# [Prompt A]
In the article on the Sampson Naval Center closing, quote everything from "The House Subcommittee, headed" down to "relation officers said.".
# [Prompt B]
According to the article on the Sampson Naval Center closing, how many sailors had the center sent into service?

# [Source document]
—————

SAMPSON SLATED TO CLOSE SEPTEMBER 20

Negotiations Opened to Convert Big Naval Training Center into Upstate Veterans Facility

Sampson Naval Center, the huge $60,000,000 training station on Seneca Lake, that will close Sept. 30 under Congressional plans, last night was eagerly sought by the Veterans Administration as an upstate facility.

Representative John Taber, Auburn Republican, who was instrumental in landing the center for his district nearly three years ago, said in Washington that Brig. Gen. Frank T. Hines, veterans' administrator, had opened negotiations with the Navy to obtain the Seneca County property, a few miles south of Geneva. As soon as he learns definitely of Navy plans, according to Taber, General Hines will requisition the property.

Trained 350,000

The news that the Naval Subcommittee of the House Appropriations Committee, had voted to scuttle Sampson, which has sent 350,000 sailors into service, to save some $3,000,000 yearly in costs, came as a shock to the Sampson region.

It also produced a sharp warning from Representative W. Sterling Cole, Bath Republican, that the action starts a whittling down process for the Navy, and that "we must be careful we don't repeat the mistake we made after World War I when we allowed our Navy to disintegrate. It would be tragic if we do repeat it," he added, according to the Gannett National Service.

The House Subcommittee, headed by Representative Harry R. Sheppard, California Democrat , made a choice between Sampson and Port Deposit, Md. Closing Sampson would whittle $3,000,000 from a $4,000,000 annual budget for the base, as well as wash out some $606,000 in pending works projects at the base. The fiscal year begins July 1, and the station would operate three months longer. Sampson itself had no official word of the proposed closing, public relation officers said.

Hospital Unaffected

It was believed that the Sampson hospital, which recently had been made the headquarters for tuberculosis treatment among Navy personnel east of the Mississippi, would be unaffected by the closing of the Center. That institution , although part of Sampson, can be operated separately, it was said.

Word of the proposed closing was a blow to Geneva and other communities in a 50-mile radius of Sampson. All have been financially benefited by the construction and operation of the mammoth base, and had been advised when the base was opened that it would be "permanent."

—————

# [Excerpted records]

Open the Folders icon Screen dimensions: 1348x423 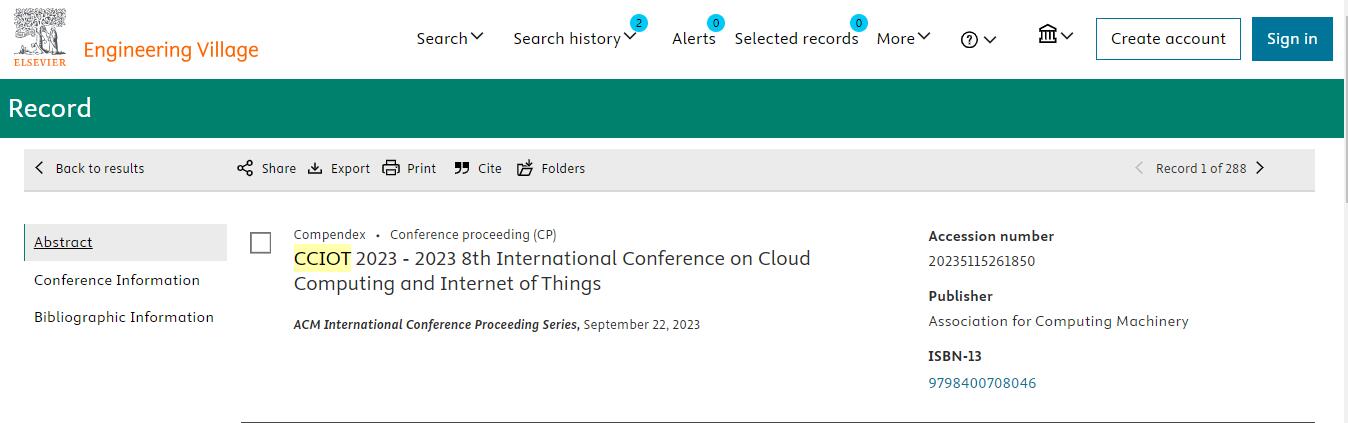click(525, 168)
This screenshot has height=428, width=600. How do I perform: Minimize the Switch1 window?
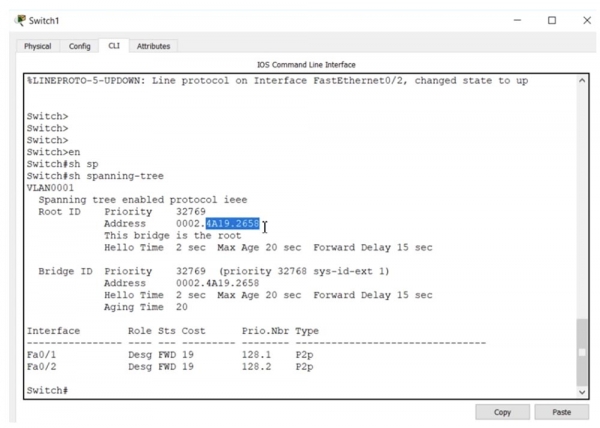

—————

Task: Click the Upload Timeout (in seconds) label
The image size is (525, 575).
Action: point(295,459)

—————

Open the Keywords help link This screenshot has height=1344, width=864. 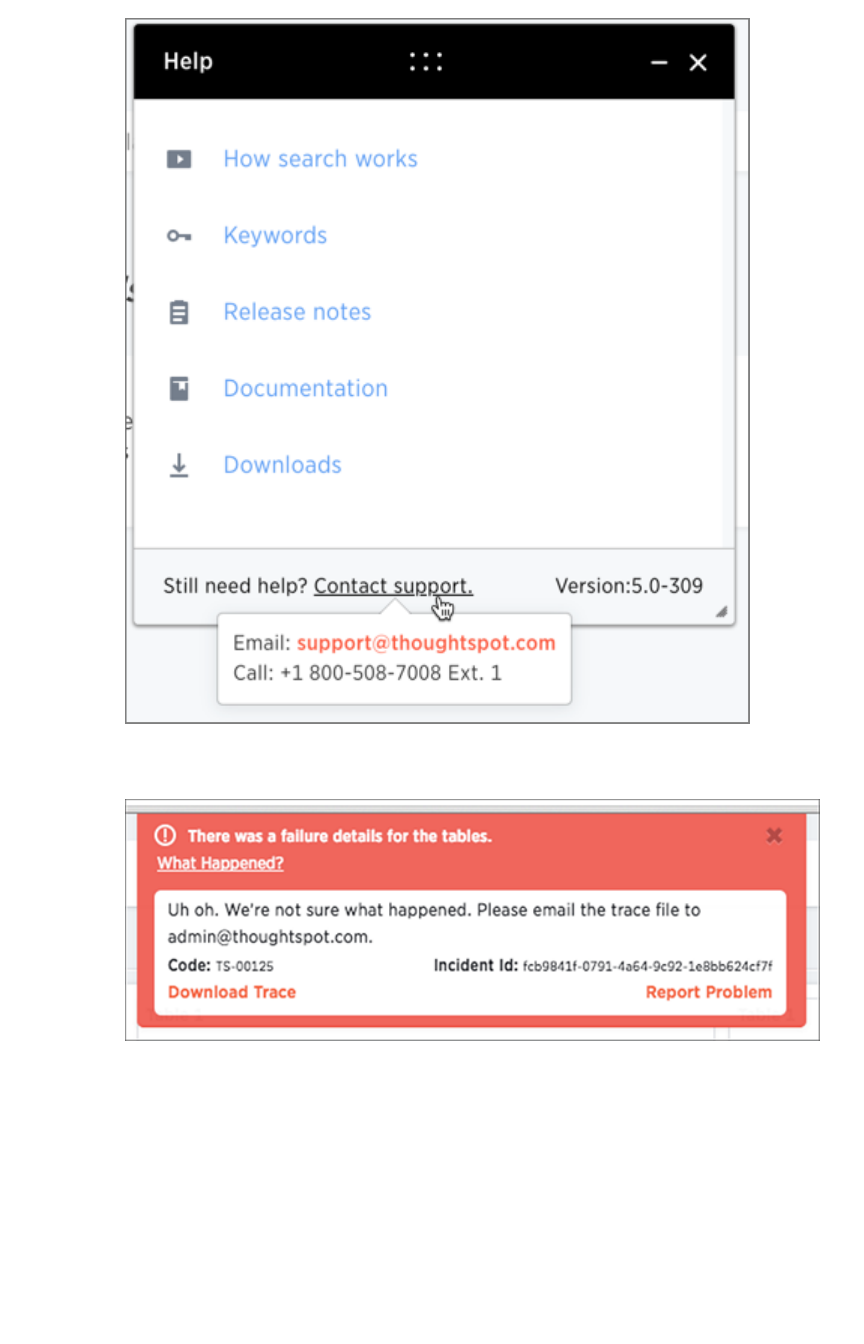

—————

# [Exercise result A]
The House Subcommittee, headed by Representative Harry R. Sheppard, California Democrat , made a choice between Sampson and Port Deposit, Md. Closing Sampson would whittle $3,000,000 from a $4,000,000 annual budget for the base, as well as wash out some $606,000 in pending works projects at the base. The fiscal year begins July 1, and the station would operate three months longer. Sampson itself had no official word of the proposed closing, public relation officers said.

# [Exercise result B]
350,000